Id still not take his advice tbh.

Instead id read over the advice of a large number of T-Nation readers, and then look at the trends. when possible id tie those trends to the individuals themselves.

from this you can create your own knowledge, and rationalize why a certain advice giver is huge or small based on his proposed methods.

so if T-Nation’s advice givers wanted to be truly helpful, they would intervene on each new thread from a beginner and say:

‘dont ever take 1 persons advice’ read this, read this, read this and then come to your own conclusions.
put those conclusions into practice, whilst increasing your knowledge, and continually adapt your approach based on the new information you collate.

Let me try to add some clarity to the subject.

Change the word big for rich and small for poor and ask yourselves the same questions as above.

For example:

Q. Would you take advice from a rich guy on how to become rich?

Well, some people might answer that it depends because some people are born rich(ie: genetics).

Fine, how about:

Q. Would you take advice from a guy who used to be poor but is now rich on how to become rich?

The answer should be ‘Yes’.

I’m sure someone will point out that lottery winners (ie: genetics) we once poor, but now are rich so they wouldn’t take advice from them.
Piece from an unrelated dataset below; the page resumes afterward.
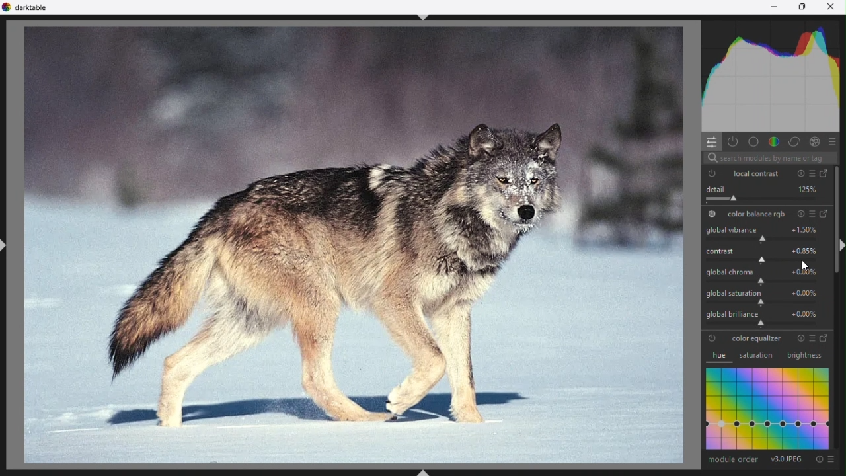 The height and width of the screenshot is (476, 846). What do you see at coordinates (814, 141) in the screenshot?
I see `effect` at bounding box center [814, 141].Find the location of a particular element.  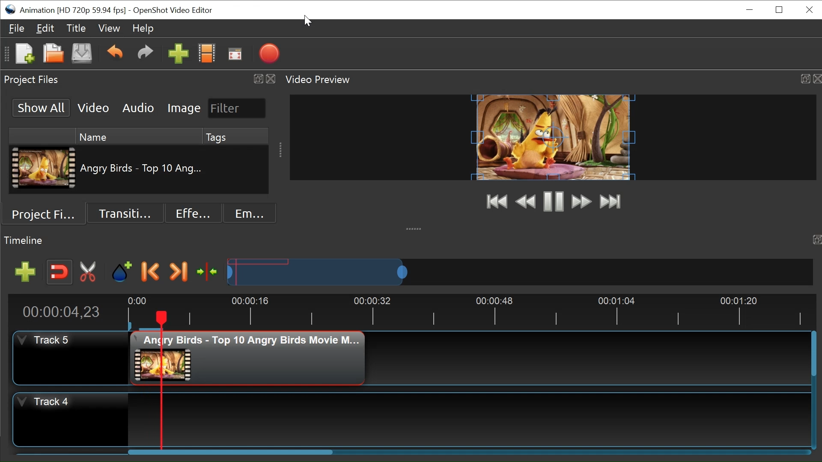

Razor is located at coordinates (89, 273).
Fine, but lets face it - most people who are rich today did not become so by winning the lottery. Most rich people, including ‘old money’, had to work to get where they are today.

Q. Would you take advice from a guy that was poor, became rich, and is now poor again (ala Donald Trump) on how to get rich? (ie: former competitors and coaches)
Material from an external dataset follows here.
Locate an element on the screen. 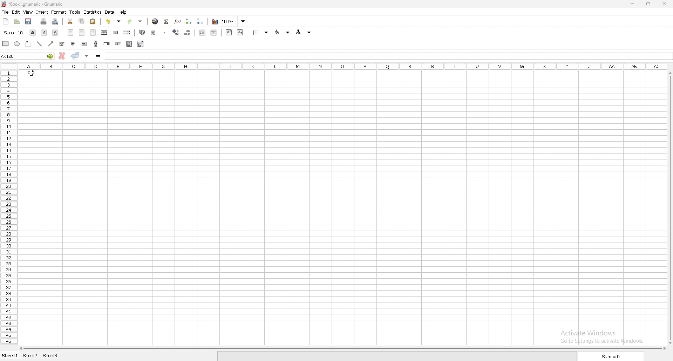 Image resolution: width=673 pixels, height=361 pixels. redo is located at coordinates (135, 21).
Sure, why not. They’ve proven that they have at least gotten there at one point in time and can probably do it again.

Q. Would you take advice from a guy who started off poor and never became rich on how to become rich?

If you don’t want to lose the shirt off your back I suggest you answer ‘no’.

Is the above a perfect comparison? I’m sure someone will take issue with it because isn’t, but it should still help put things into perspective.

[quote]andersons wrote:
rainjack wrote:

There’s a world of difference between researching how to play the piano, and sitting your ass on the bench and playing. People have to be taught.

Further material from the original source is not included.